Tratamiento de la HAP Idiopática, Hereditaria o Asociada a Fármacos en Pacientes con Comorbilidades Cardiopulmonares
Este protocolo aborda el manejo farmacológico de primera línea para pacientes con hipertensión arterial pulmonar idiopática (IPAH), hereditaria (HPAH) o asociada a fármacos (DPAH) que también presentan comorbilidades cardiopulmonares que se superponen con factores de riesgo de FEcp.
References
Treatment decisions in patients with IPAH/HPAH/DPAH or PAH-CTD should be stratified according to the presence or absence of cardiopulmonary comorbidities (Section 6.3.4.3) and according to disease severity assessed by risk stratification (Section 6.2.7).

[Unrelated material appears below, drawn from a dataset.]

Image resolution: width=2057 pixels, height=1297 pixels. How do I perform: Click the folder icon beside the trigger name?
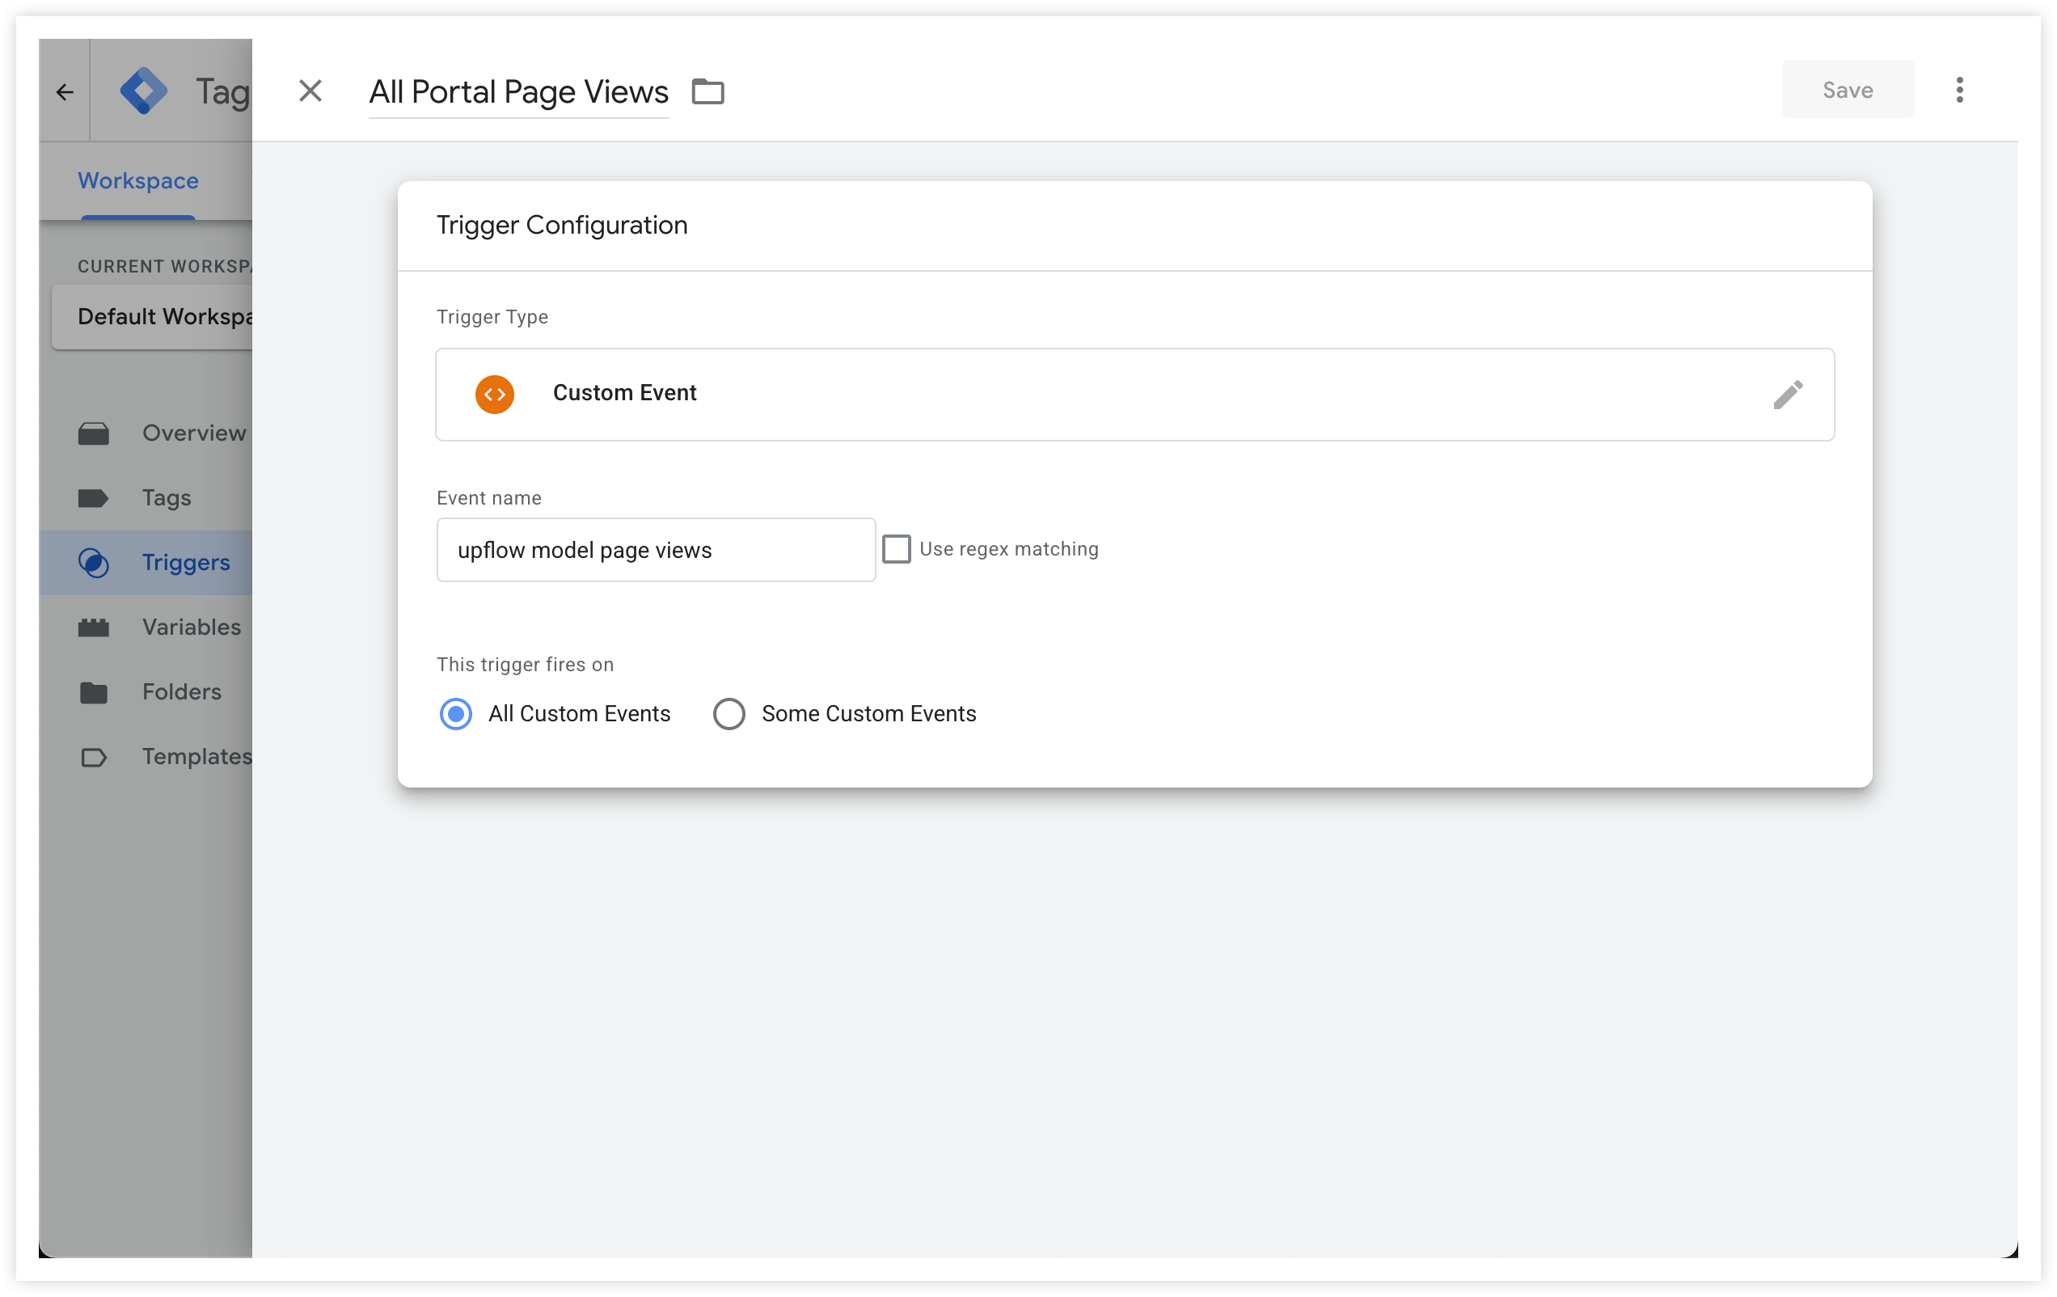(707, 91)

Cardiopulmonary comorbidities are predominantly encountered in elderly patients and include risk factors for HFpEF such as obesity, diabetes, coronary heart disease, a history of hypertension, and/or a low DLCO.
In patients with IPAH/HPAH/DPAH and cardiopulmonary comorbidities, initial monotherapy with a PDE5i or an ERA should be considered.
Initial monotherapy is recommended for most of these patients, with PDE5is being the most widely used compounds according to registry data.